3 questions à Ayoub Krir : « Garantir l'avenir de l'eau au Maroc exige d'agir vite face aux défis techniques, sociaux et environnementaux »
* Quels sont les principaux défis liés à l'interconnexion des bassins et au recours au dessalement ?
Les défis majeurs concernent les aspects techniques et financiers, notamment la nécessité d'installations de pompage puissantes pour transférer l'eau sur de longues distances, ce qui entraîne une forte consommation énergétique et des coûts élevés pouvant dépasser 7 dirhams par mètre cube. Par ailleurs, ces projets sont exposés aux risques naturels (inondations, séismes, érosion des sols) qui peuvent retarder les travaux. Le dessalement pose aussi des problèmes environnementaux liés à la gestion des rejets salins et bénéficie surtout aux grandes zones urbaines, ce qui soulève des questions d'équité territoriale.

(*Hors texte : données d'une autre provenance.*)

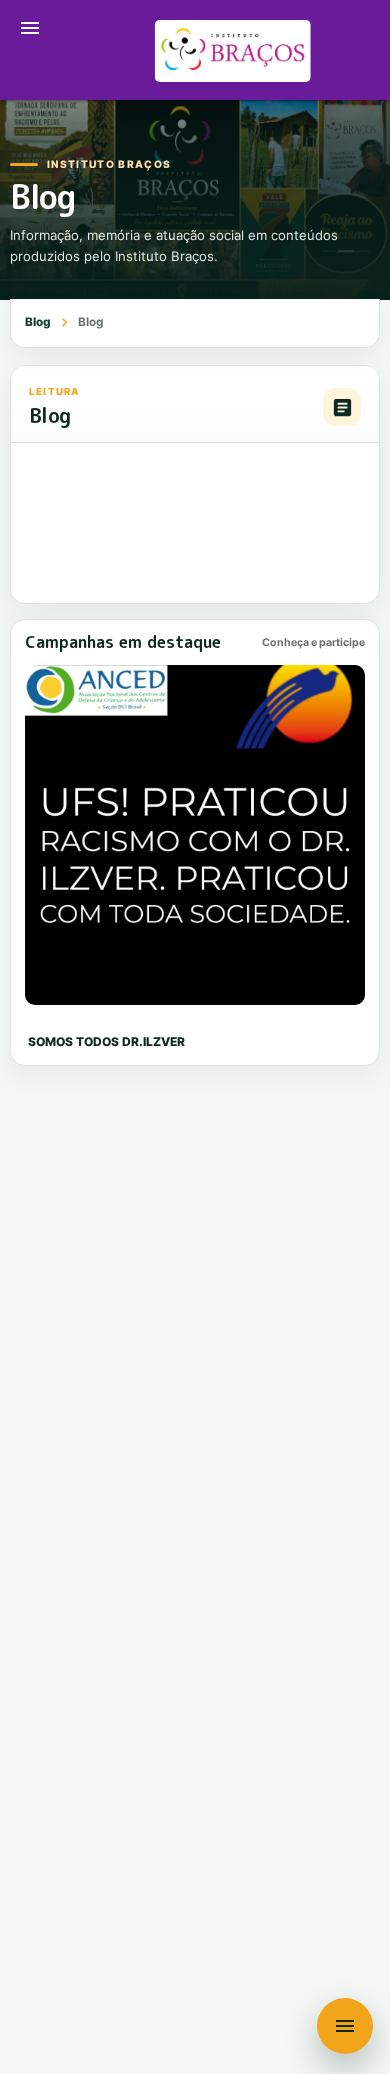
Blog (38, 322)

* Avec un taux de remplissage de 37,4 %, quelles mesures urgentes pour sécuriser l'eau potable en milieu rural ?
Face à ce niveau de remplissage, il est crucial de renforcer les moyens d'approvisionnement en eau potable en milieu rural via la mobilisation de citernes mobiles, la construction de petits barrages dans les zones montagneuses pour stocker les eaux de pluie, et l'amélioration des réseaux d'eau souvent vétustes pour réduire les pertes importantes. L'usage de technologies solaires pour le traitement local de l'eau et la sensibilisation à une gestion rationnelle de la ressource sont également nécessaires.

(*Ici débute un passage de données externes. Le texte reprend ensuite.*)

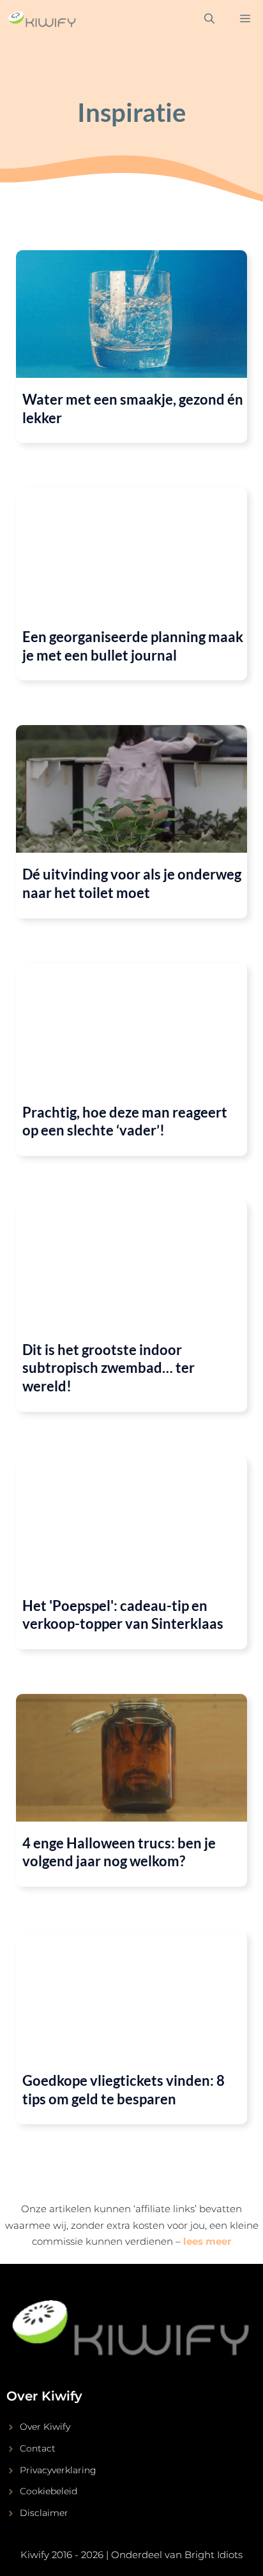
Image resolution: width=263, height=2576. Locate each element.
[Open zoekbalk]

* Comment mieux aligner les politiques de l'eau et de l'agriculture pour éviter les conflits d'usage ?
Pour réduire les conflits entre usages agricoles et approvisionnement en eau potable, il faut instaurer une gouvernance régionale intégrée qui associe tous les acteurs concernés (agriculteurs, collectivités, société civile). Les subventions agricoles doivent être liées à une consommation d'eau mesurée et raisonnée, en favorisant des cultures moins gourmandes en eau et en évitant l'exportation d'eau virtuelle via des productions agricoles intensives. Cela permettrait une gestion plus équitable et durable des ressources hydriques.